The full report includes an analysis of the results of our survey conducted between 14-31 January 2014 and is based on 180 responses.

Summary findings  Our survey responses suggest that over 40% of employers have experienced a reduction in Employment Tribunal claims, with the biggest apparent drop being in unfair dismissal claims.

Under the current system, claimants must pay an issue fee and a hearing fee. The hearing fee was believed by the Government to provide a second opportunity to settle cases pre-hearing. However the study results indicate that this has not been the case, with only 8% of respondents believing the requirement to pay a hearing fee encouraged settlement and a third (33%) believing the hearing fee has made no difference at all to settlement. Of the remainder, 5% said that the hearing fee acted as a deterrent to settlement.

Of our respondents:  

  • 44% believe the extension of the qualifying period for an employee to be able to bring an unfair dismissal claim from one to two years has led to a reduction in Employment Tribunal claims;
  • 41% feel that recent changes to Tribunal Rules have enabled them to address weak and vexatious claims;
  • 66% admit to taking no practical steps in preparation for employer penalties in force from April 2014;
  • 73% expressed the view that mediation was always or sometimes successful, 40% having attempted mediation during the last year; and
  • just less than a third saw the recently introduced £600 fee, payable by the respondent, as a barrier to judicial mediation, though 68% felt the fee would make them more likely to use private mediators such as ACAS.

Conclusion

It is beyond doubt that the employment law landscape is changing at rapid pace. That Unison’s recent challenge was unsuccessful means that the fees regime will remain unaffected for the time being at least. However, the High Court left the door open to a fresh challenge in the future, when the impact of fees on claim levels becomes clearer. That being the case, the long term future of the fees regime is not yet secure.

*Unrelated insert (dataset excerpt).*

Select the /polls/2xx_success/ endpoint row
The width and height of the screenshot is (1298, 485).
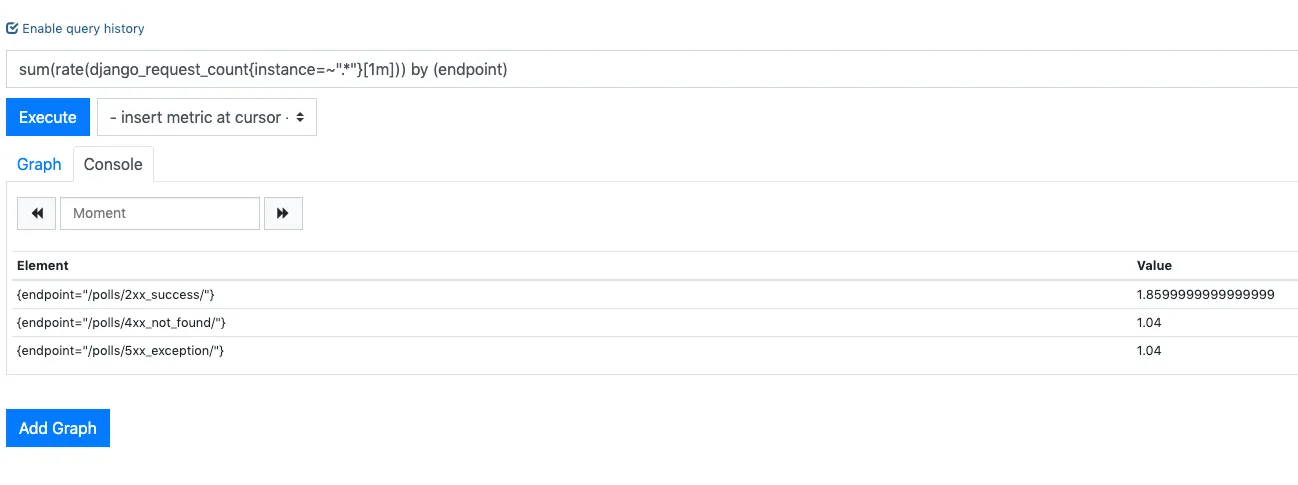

Few employers will be sorry that the fees regime will remain, for the time being at least, as this means fewer Employment Tribunal claims. One thing that is becoming clear is that, by introducing fees, the Government has made significant inroads into one of the perceived weaknesses of the system, namely that it allowed weak and unmeritorious claims to proceed with impunity.  Although preventing such claims was not one of the Government’s stated aims in introducing fees, the regime will continue to be welcomed by most employers if the number of claims they perceive as weak and unmeritorious is reduced.

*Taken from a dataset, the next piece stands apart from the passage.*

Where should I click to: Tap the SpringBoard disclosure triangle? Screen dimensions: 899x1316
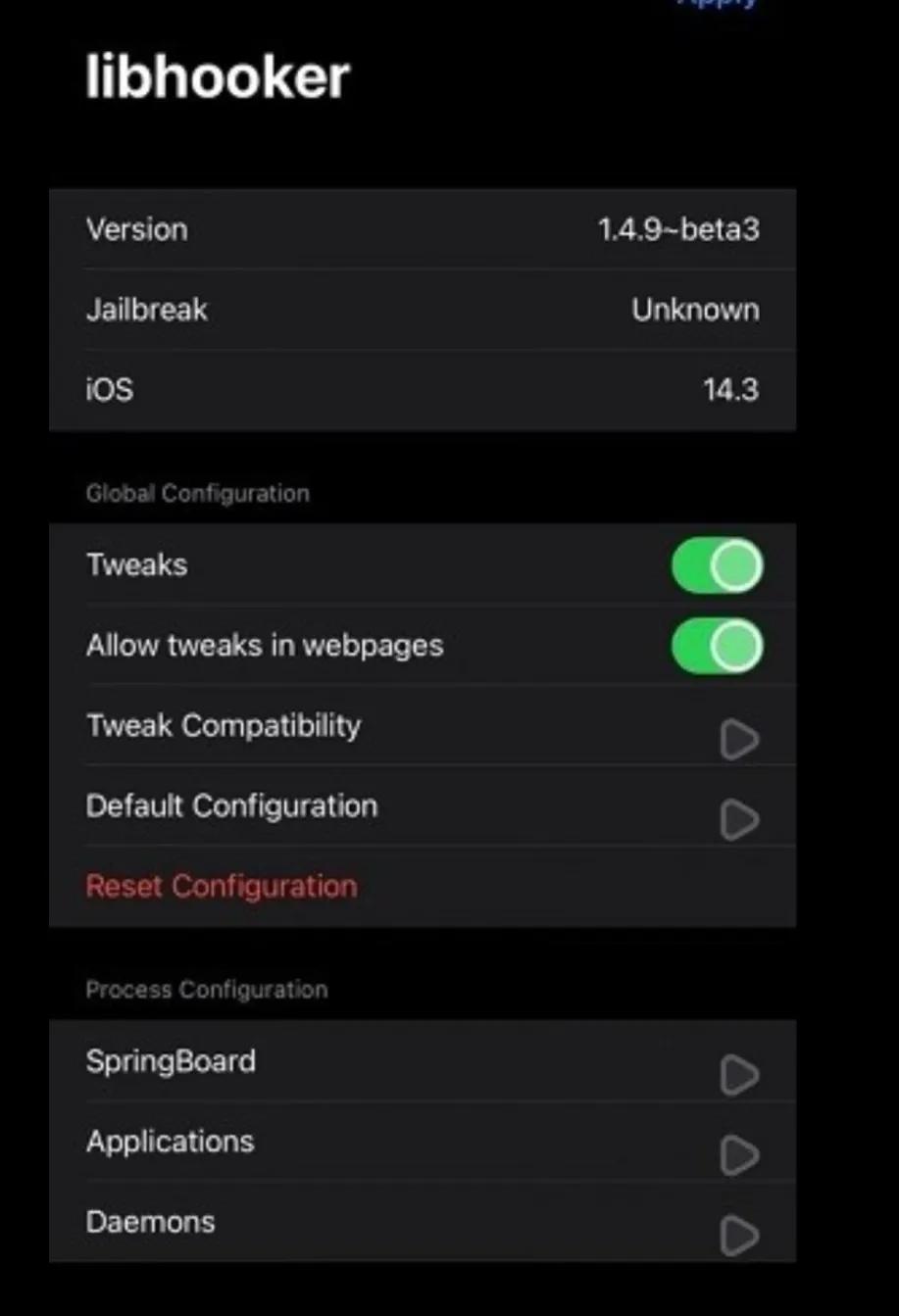tap(739, 1075)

Longer term, however, for those claims which do proceed, it seems likely that employers who lose in tribunal or who choose to settle cases early will need to pick up the costs of at least some of those fees. Employers will also need to guard against blatant or reckless breach of employee rights, if they are to avoid the financial burden, not to mention potential stigma, of employer penalties. For these and the reasons outline above, the advantages of alternative dispute resolution may appear an increasingly attractive option, either through EC or mediation.